Tüm Müslümanlara çağrıda bulunuyorum
Dini bir unsuru esas alan öfke ve şiddetten kesinlikle uzak dursunlar ve kati suretle doğrudan veya dolaylı olarak teröristlere kendilerini nispet etmesinler, onlarla dayanışma içerisinde olmasınlar, eylemlerini kesinlikle savunmasınlar, onlara hak vermesinler ve eylemlerini meşrulaştırmasınlar. – Kalabalık bir şekilde toplanıp tutumumuzu beyan etmenin zor olduğu mevcut salgın şartlarında, sosyal ağlarda yazılı ve görsel içeriklerle dinimize karşı yapılan bu alçak suistimale karşı sesimizi yükseltebiliriz.
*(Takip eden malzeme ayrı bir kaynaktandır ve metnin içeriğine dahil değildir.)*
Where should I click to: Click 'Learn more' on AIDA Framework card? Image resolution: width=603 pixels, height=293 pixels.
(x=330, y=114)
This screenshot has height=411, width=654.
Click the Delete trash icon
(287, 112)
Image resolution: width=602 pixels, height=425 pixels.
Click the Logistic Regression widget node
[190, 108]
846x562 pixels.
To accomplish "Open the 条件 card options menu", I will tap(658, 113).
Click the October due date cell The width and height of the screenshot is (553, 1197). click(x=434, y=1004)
Tüm imamlara, din görevlilerine ve âlimlere çağrıda bulunuyorum
Yazılı veya hitap etmek suretiyle vaazlarında şiddet sorununa dikkat çeksinler, onu doğru tanımlasınlar, şiddeti meşru gören düşünce ve yorumlara aralarına mesafe koysunlar ve tutumlarını net şekilde beyan etsinler.
Gençlerimize çağrıda bulunuyorum
İnternet propagandalarına alet olmayın, aldanmayın. Diğerlerinin Müslümanlara haksızlık yaptıkları söyleniyorsa veya hakikaten Müslümanlara haksızlık, İslâm'a da saldırı yapılıyorsa, siz de haksızlık yaparak hiçbir şeyi düzeltemezsiniz. Kur'an “…kötülüğü en güzel davranışla sav…” buyuruyor. (Fussilet, 41:34). Terör asla bir çözüm değildir, ancak ve ancak elim bir eylemdir.
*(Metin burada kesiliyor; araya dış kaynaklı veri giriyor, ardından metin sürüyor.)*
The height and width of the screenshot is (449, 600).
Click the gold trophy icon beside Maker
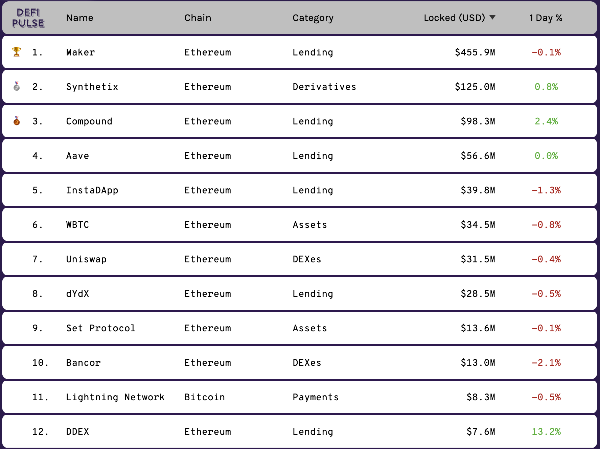17,52
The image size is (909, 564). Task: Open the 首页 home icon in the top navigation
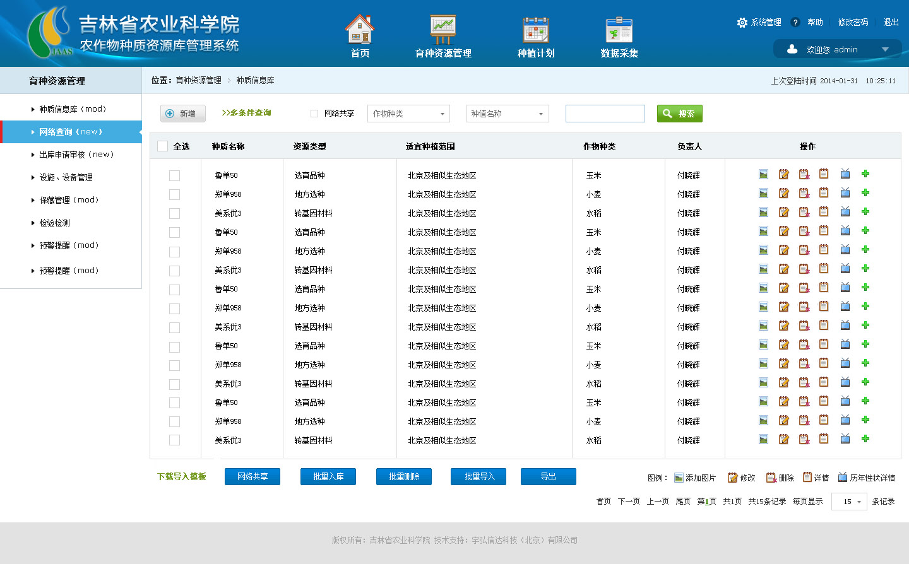[x=360, y=30]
Siyasilere çağrıda bulunuyorum
Terörle mücadele etmede müşterek yöntemler bulabilmek için cami cemaatleriyle iş birliği yapın. Siyasiler ivedilikle daha farklı bir tutum benimsemeli ve tehlikenin gerçekten hangi taraftan geldiğini ayırt edebilmeli, aynısına karşı kararlılıkla savaşmalıdır. Aynı zamanda İslâm'ı barış dini olarak addeden ve dinin suistimal edilmesine karşı nitelikli ve verimli mücadele verebilecek olanları da kararlılıkla desteklemelidirler.
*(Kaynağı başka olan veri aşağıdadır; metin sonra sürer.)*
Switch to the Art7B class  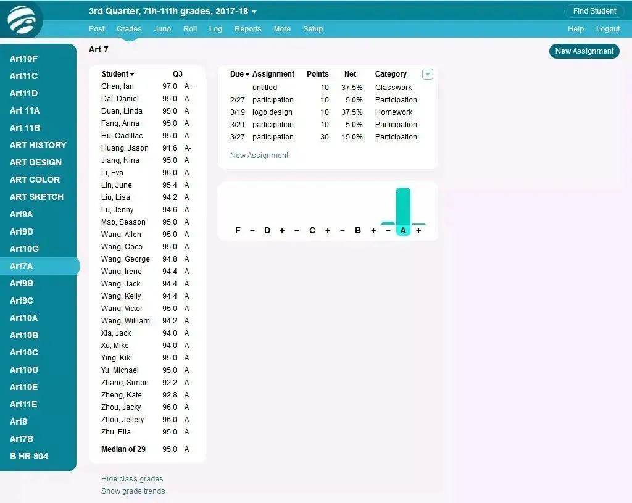[22, 439]
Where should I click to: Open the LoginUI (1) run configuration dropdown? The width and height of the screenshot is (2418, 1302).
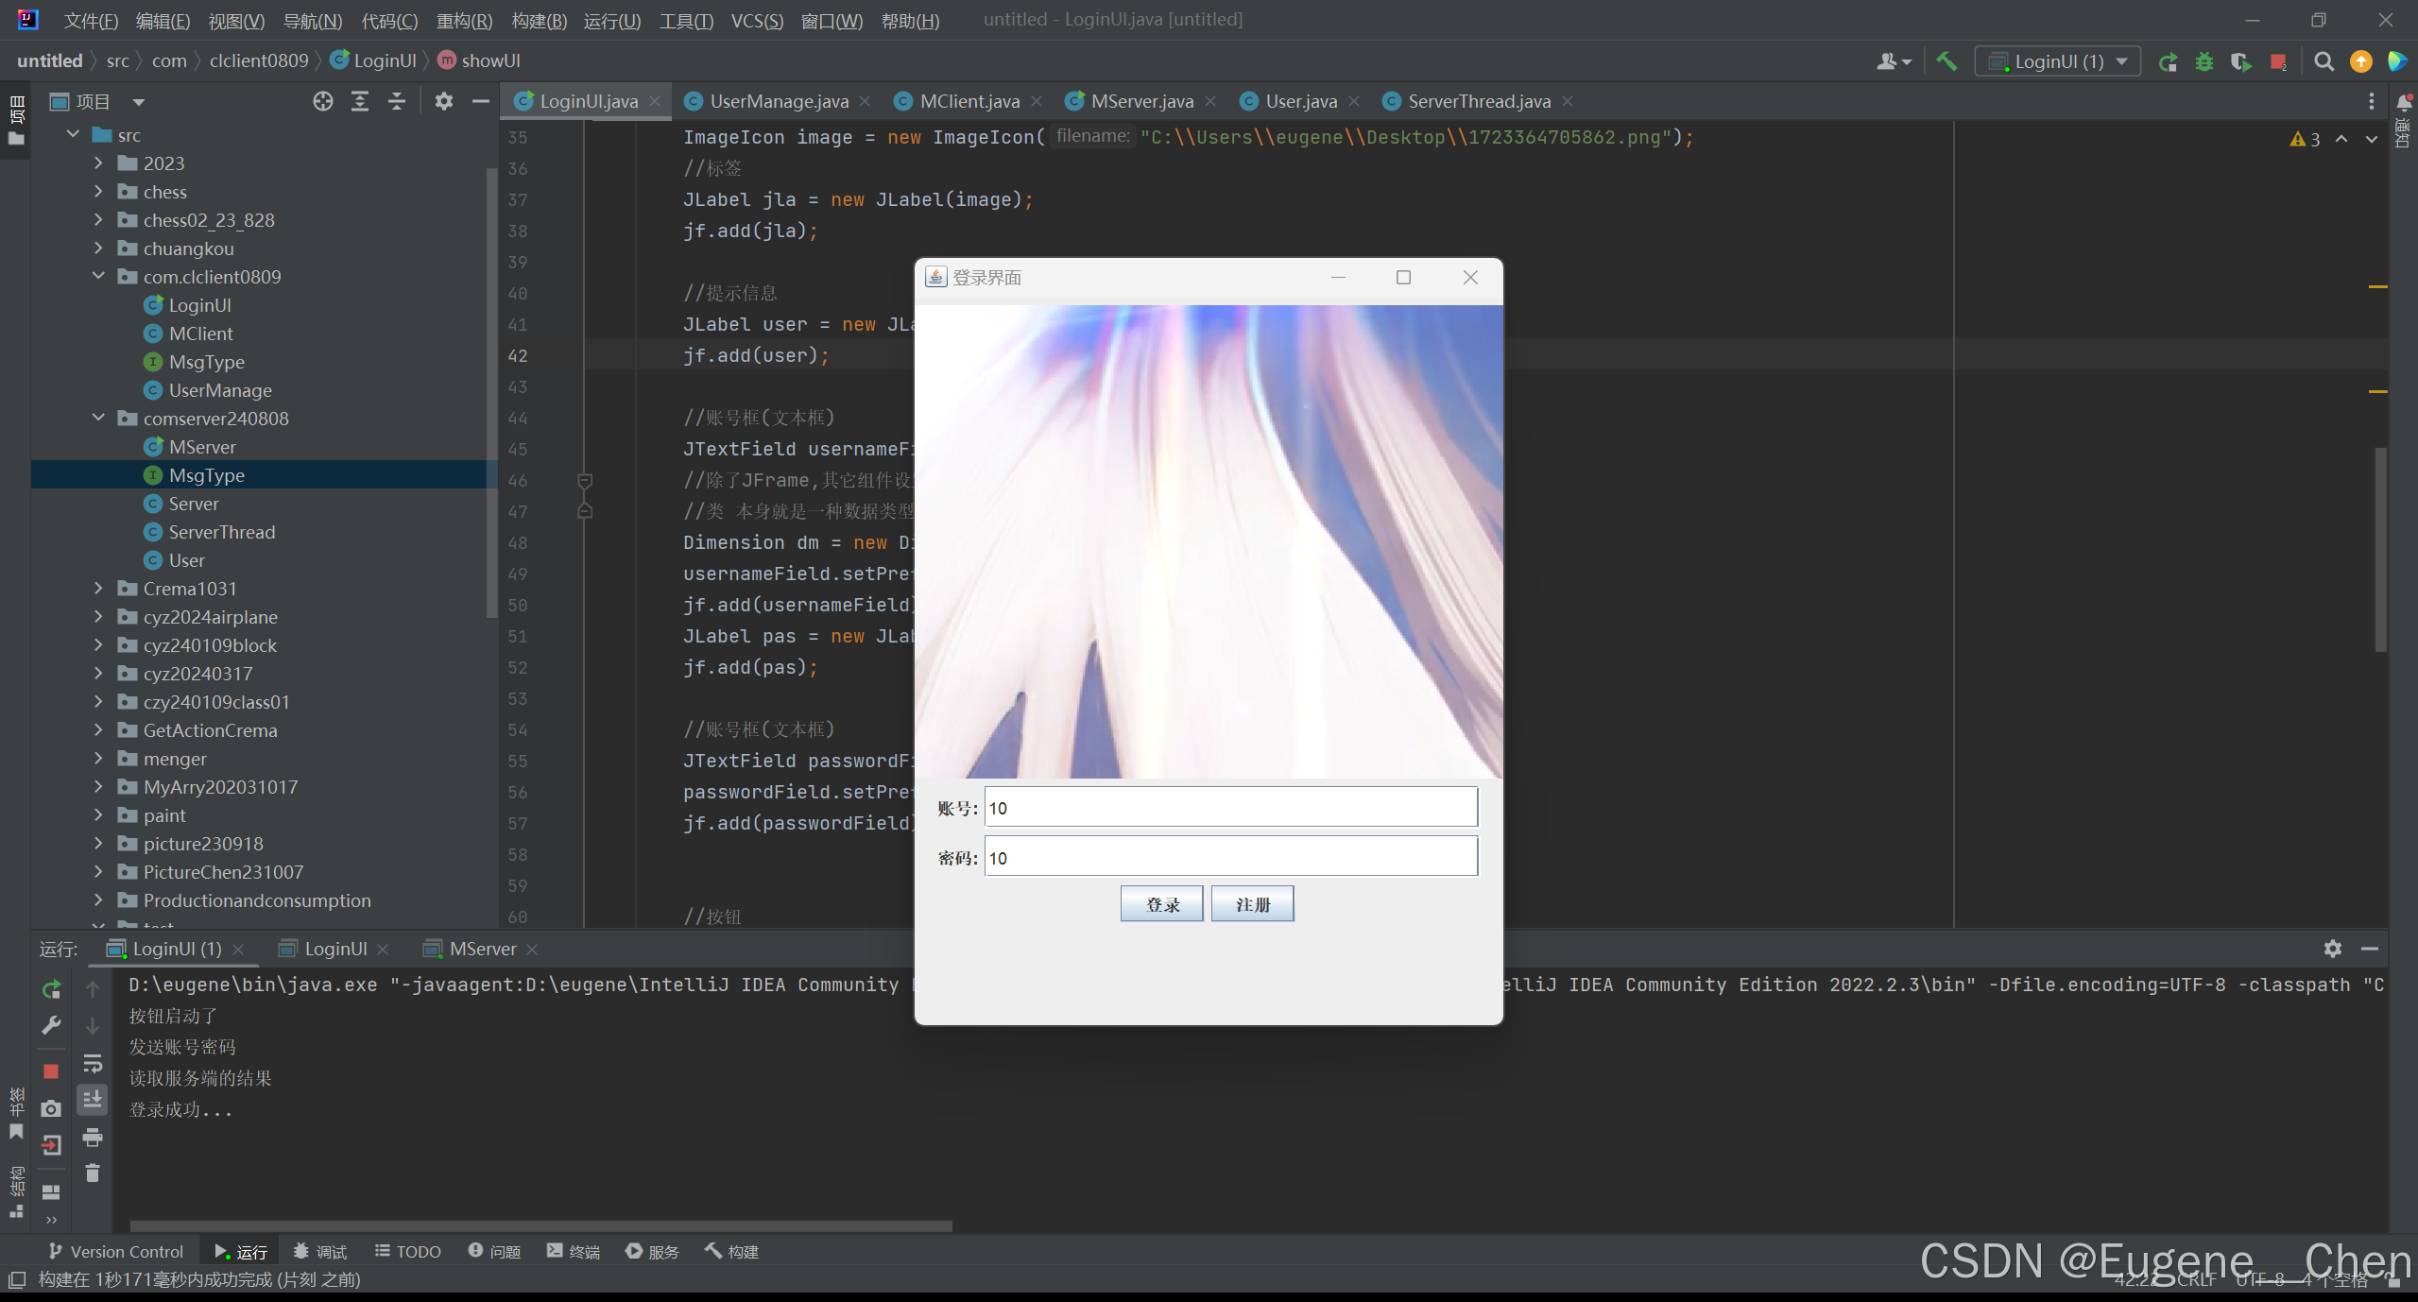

Topluma, medyaya ve siyasilere çağrıda bulunuyorum
Doğrudan veya dolaylı olarak İslâm'ı terörle birlikte zikretmeyiniz. Bu, barıştan yana olan Müslümanların duygularını incitir. Bizleri – dünyanın neresinden olursa olsun – katillerle bir tutmayınız. Dinimiz İslâmı da! Radikal akımlarla mücadele ancak topyekün yapıldığında etkin olur. Barıştan yana olan Müslümanlar nasıl ki aşırıcılık hakkında net bir tutuma sahipse, günümüz Avrupası için daha müreffeh bir ortak gelecek inşa etme niyetinde olanların da – sadece aşırı sağ veya islamofobinin yükselişte olduğu zamanlarla sınırlı kalmamak kaydıyla – aynı hassasiyeti göstermelerini bekliyoruz. Barış tüm dinlerin ortak paydasıdır. Dolayısıyla hem Müslümanlarla hem diğer dinlere mensup olanlara öfke ve şiddete karşı daha gür bir sesle karşı çıkmaları çağrısında bulunuyoruz.